The Architecture That Lets a Machine Be Interrupted
The headline isn't that ChatGPT will sound nicer — it's that the model will work in a fundamentally different way. Today's Advanced Voice Mode is, underneath, a turn-taking system: you speak, it listens, then it speaks, and trying to cut in tends to make the assistant freeze or talk over you. GPT-Bidi-1's 'Bidi' stands for bidirectional, an architecture that lets the assistant listen and speak at the same time, absorb a user's interruption, and adjust mid-sentence instead of stalling [1]. Reporting describes a model designed to continuously process the speaker's voice so it can immediately change course the instant it is interrupted — the difference between a walkie-talkie and a real phone call [2].

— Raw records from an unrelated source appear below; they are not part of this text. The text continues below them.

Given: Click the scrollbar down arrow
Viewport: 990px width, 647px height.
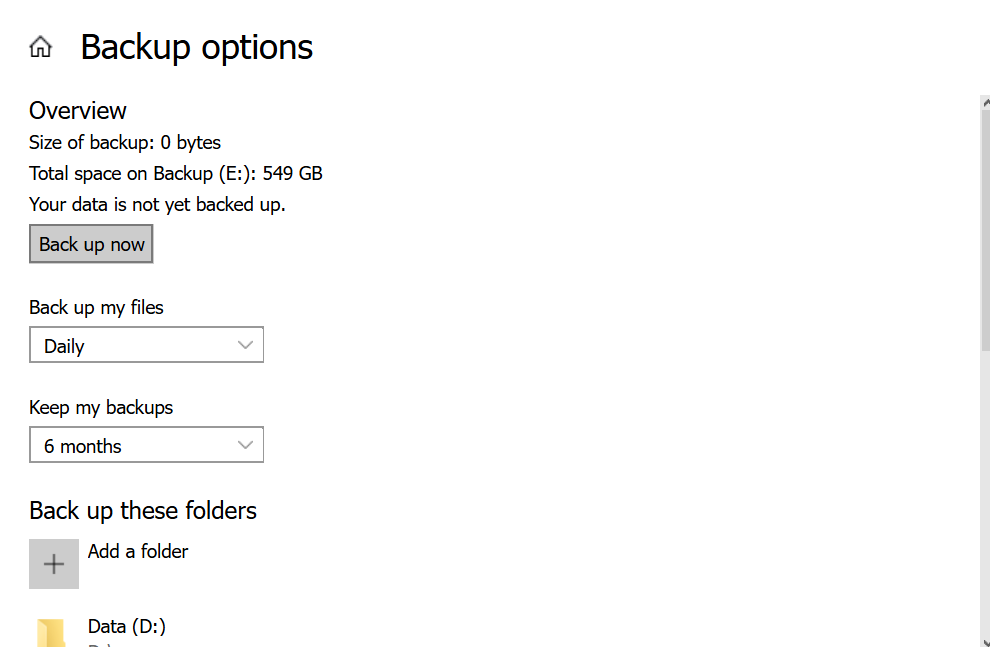Looking at the screenshot, I should (985, 639).
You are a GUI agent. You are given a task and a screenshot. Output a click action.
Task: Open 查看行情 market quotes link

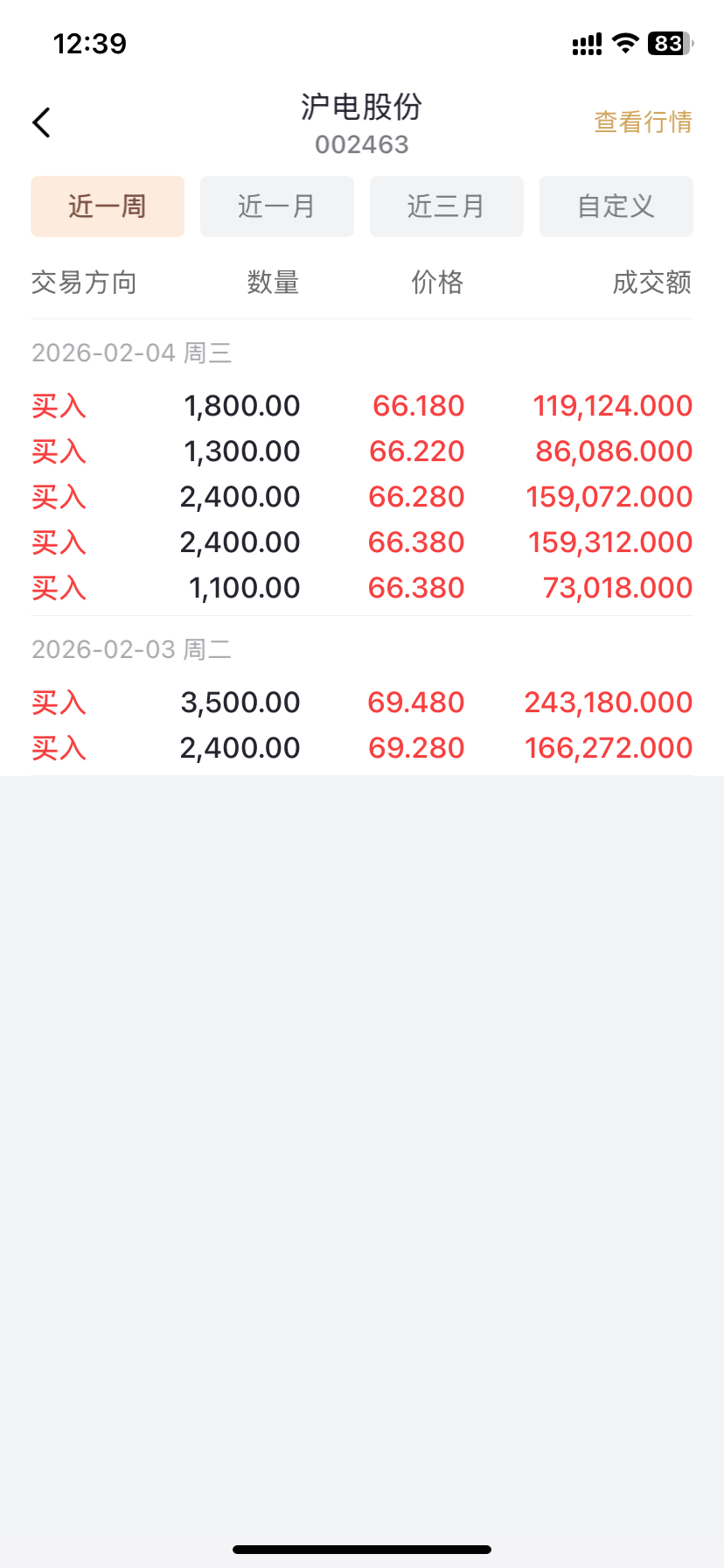tap(643, 122)
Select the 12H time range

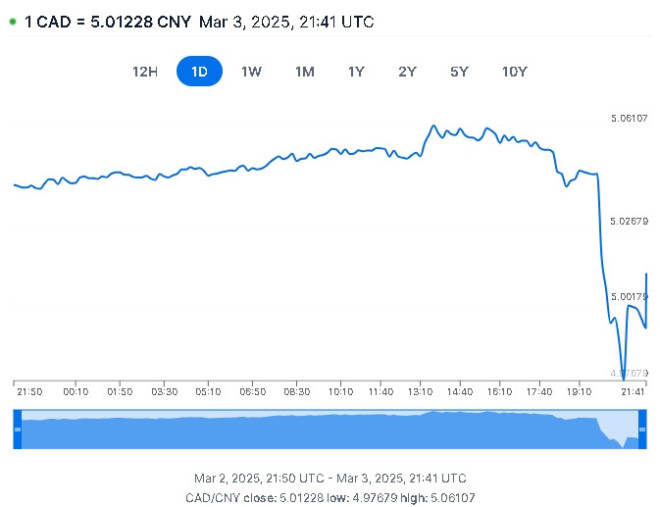(145, 72)
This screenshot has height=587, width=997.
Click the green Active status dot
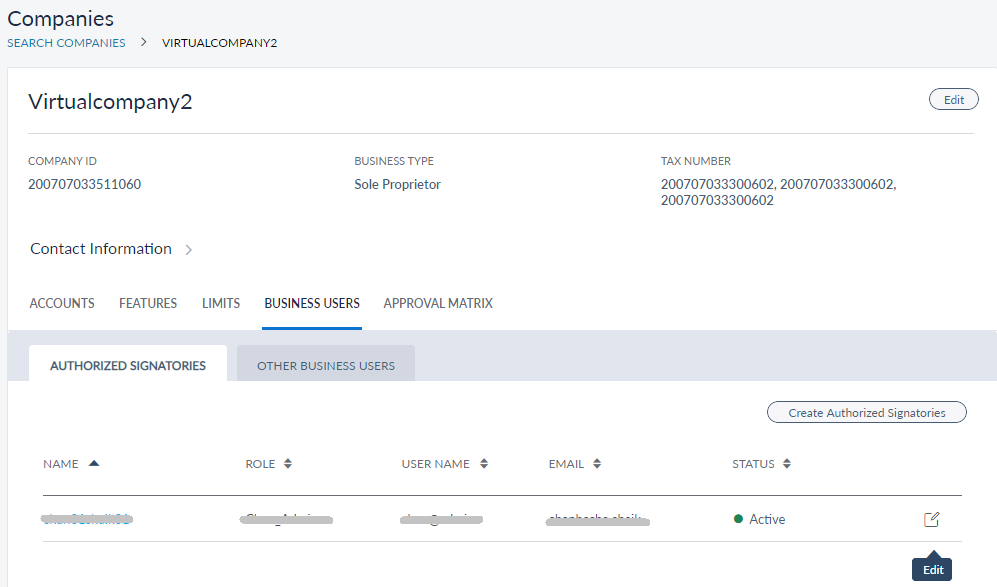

The second piece is a control surface borrowed from the text side. The new voice stack reportedly exposes three intelligence tiers — High, Medium, and Instant — letting users explicitly trade reasoning depth for lower latency, the same dial that already governs how hard the text models think before answering [1]. Rather than force a migration, ChatGPT would let people toggle between a new 'Bidi (Latest)' mode and the existing Advanced Voice Mode, with signs of the feature now appearing across both web and mobile clients. That combination — full-duplex turn-taking plus an explicit speed-versus-smarts knob — is what would let voice finally behave like a conversation rather than a series of dictated exchanges.